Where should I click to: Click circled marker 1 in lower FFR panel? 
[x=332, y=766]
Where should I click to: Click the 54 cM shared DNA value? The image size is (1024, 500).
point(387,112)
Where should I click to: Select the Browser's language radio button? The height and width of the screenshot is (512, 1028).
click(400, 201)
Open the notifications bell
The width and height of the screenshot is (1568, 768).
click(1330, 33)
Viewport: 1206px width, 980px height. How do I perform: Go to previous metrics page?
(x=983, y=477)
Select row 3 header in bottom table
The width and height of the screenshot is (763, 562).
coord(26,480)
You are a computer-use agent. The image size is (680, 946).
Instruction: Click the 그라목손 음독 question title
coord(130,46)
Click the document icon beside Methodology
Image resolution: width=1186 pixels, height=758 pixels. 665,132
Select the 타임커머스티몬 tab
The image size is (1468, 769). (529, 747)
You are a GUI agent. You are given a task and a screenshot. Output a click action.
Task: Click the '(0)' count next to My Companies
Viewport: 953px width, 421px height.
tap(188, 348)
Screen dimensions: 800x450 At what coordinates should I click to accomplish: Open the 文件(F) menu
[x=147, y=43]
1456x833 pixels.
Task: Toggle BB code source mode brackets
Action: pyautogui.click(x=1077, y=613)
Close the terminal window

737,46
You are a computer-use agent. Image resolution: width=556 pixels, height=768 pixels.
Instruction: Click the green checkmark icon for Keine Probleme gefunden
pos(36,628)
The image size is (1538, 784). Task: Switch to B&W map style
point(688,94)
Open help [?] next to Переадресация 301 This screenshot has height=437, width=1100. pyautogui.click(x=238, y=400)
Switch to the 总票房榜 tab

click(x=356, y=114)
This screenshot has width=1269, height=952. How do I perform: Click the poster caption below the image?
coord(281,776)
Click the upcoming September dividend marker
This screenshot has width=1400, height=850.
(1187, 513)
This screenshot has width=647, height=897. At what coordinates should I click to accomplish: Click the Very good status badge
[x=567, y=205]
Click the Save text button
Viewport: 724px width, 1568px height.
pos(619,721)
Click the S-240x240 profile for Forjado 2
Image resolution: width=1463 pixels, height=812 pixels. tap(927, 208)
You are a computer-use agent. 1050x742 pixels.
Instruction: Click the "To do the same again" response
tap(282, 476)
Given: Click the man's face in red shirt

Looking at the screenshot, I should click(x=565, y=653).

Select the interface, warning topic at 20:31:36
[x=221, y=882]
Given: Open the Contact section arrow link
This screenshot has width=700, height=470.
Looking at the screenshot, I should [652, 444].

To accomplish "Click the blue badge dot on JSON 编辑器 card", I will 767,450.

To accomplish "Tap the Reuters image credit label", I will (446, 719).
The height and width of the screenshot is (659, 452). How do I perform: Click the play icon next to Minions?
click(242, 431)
──────
Work instructions. What you return should be exactly the lines above, starting at the one with "Select row 3 header in bottom table" and ending at the one with "You are a GUI", and nothing else.

Expected answer.
Select row 3 header in bottom table
The width and height of the screenshot is (763, 562).
coord(26,480)
You are a computer-use agent. The image size is (680, 946).
Instruction: Click the 그라목손 음독 question title
coord(130,46)
Click the document icon beside Methodology
Image resolution: width=1186 pixels, height=758 pixels. 665,132
Select the 타임커머스티몬 tab
The image size is (1468, 769). (529, 747)
You are a GUI agent. You are given a task and a screenshot. Output a click action.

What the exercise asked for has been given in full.